Journée internationale des câlins : quels sont ses bienfaits sur notre santé ?

Par Cécile D. · Publié le 21 janvier 2021 à 12h00 · Mis à jour le 21 janvier 2021 à 12h00
La journée internationale des câlins, c'est ce jeudi 21 janvier ! En période de pandémie et de distanciation sociale, on se rend plus que jamais compte de l'importance de ces gestes d'affections. Mais en quoi les câlins sont bénéfiques pour nous exactement ?

Si l'on célèbre la journée internationale des câlins en ce 21 janvier, ce geste aussi anodin que vital pour nous est vu d'un mauvais œil en période d'épidémie de Covid-19. Sur CNews, la neuropsychologue Céline Rivière décrypte l'importance des câlins pour les humains - qu'ils soient jeunes ou non.

Le câlin est « complètement vital. Il nous remet en lien avec les autres. Quand on est privé de câlins, on se retrouve dans un état de stress et d’agressivité. On perd nos repères. L’homme est un animal social et sociable », affirme d'emblée la neuropsychologue. De fait, depuis la mise en place des gestes barrières et de la distanciation sociale, on note une forte hausse des cas de dépression et de mal être. Une situation qui s'explique par le manque de contacts physiques, selon Céline Rivière.

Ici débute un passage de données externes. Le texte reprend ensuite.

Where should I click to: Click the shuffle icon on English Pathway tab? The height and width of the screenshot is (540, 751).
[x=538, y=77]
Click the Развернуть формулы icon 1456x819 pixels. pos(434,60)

Les câlins ont un effet bien spécial sur le corps, puisqu'ils déclenchent « tout le système hormonal » : ce simple geste suffit à libérer de l’ocytocine (aussi nommée « hormone de l'amour »), « l’hormone de l’attachement et de l’apaisement », détaille-t-elle. L'ocytocine permet de contrer le cortisol, l'hormone du stress, et de « rebooster notre système immunitaire », ajoute la spécialiste. Ce dernier est très sensible à la fatigue, au stress, à l'énervement, et laisse plus facilement passer les microbes lorsque l'on se sent triste.

En d'autres mots, les câlins nous apaisent et aident notre corps à réguler les hormones.

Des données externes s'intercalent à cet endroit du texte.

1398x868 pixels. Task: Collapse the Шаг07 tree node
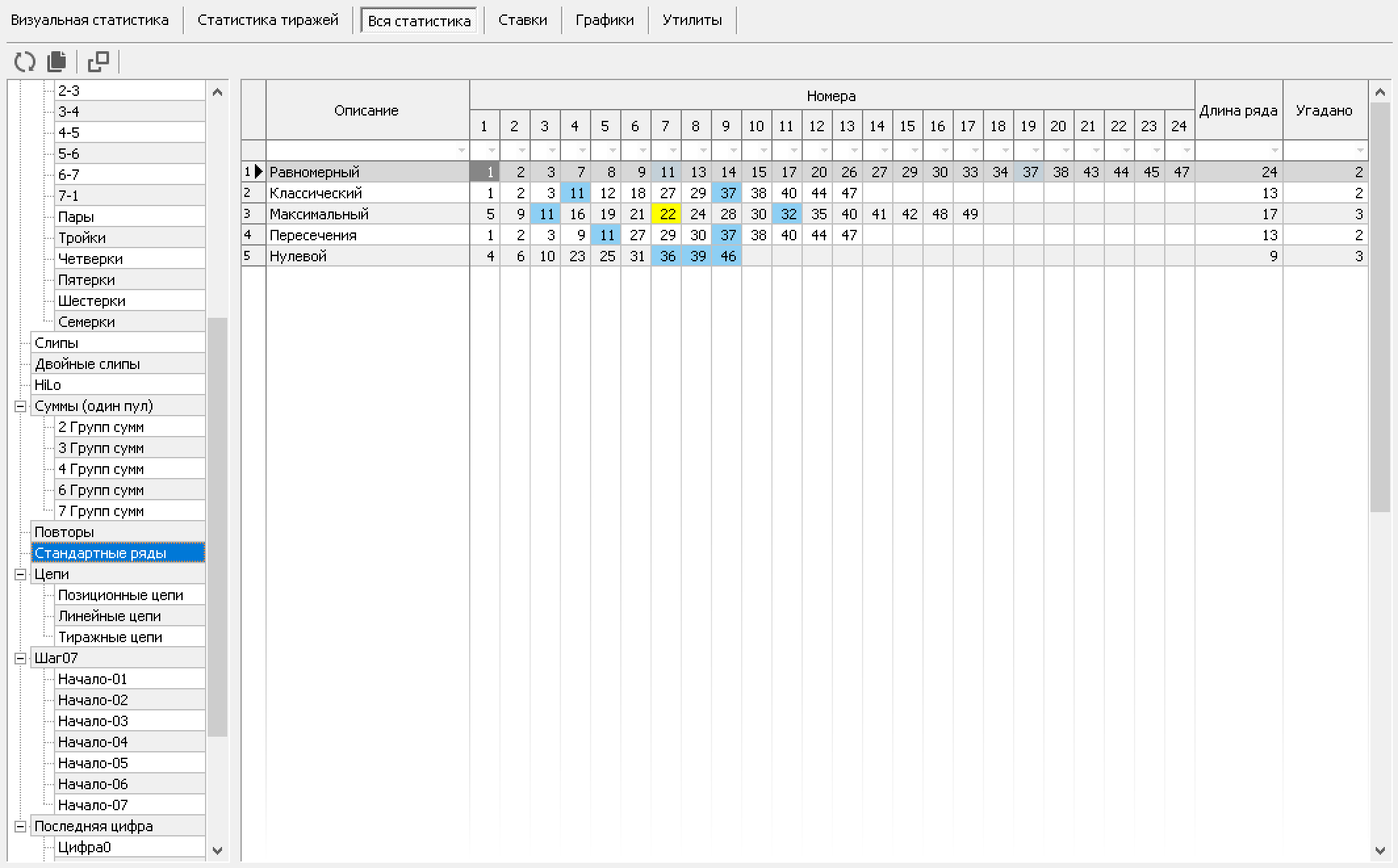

Pour Céline Rivière, ce geste est ancré en nous, c'est un réflexe « inné, nécessaire et structurant ». Que ce soit à la naissance, lorsque la mère prend son enfant dans ses bras pour la première fois, lorsque l'on est jeune et que l'on a besoin de réconfort, ou lorsque l'on est plus grand, mais que l'on ose moins prendre les autres dans ses bras.

« Avec les années, on se soucie davantage du regard d’autrui. » Pourtant, « on a tout autant besoin de prendre l’autre contre soi avec ses bras, mais aussi avec son cœur, et ce, plusieurs minutes par jour », assure la neuropsychologue.

Si, cette année, vous ne pouvez pas vous balader avec une pancarte "câlins gratuits" dans la rue, vous pouvez toujours câliner ceux avec qui vous vivez, sans briser les gestes barrières.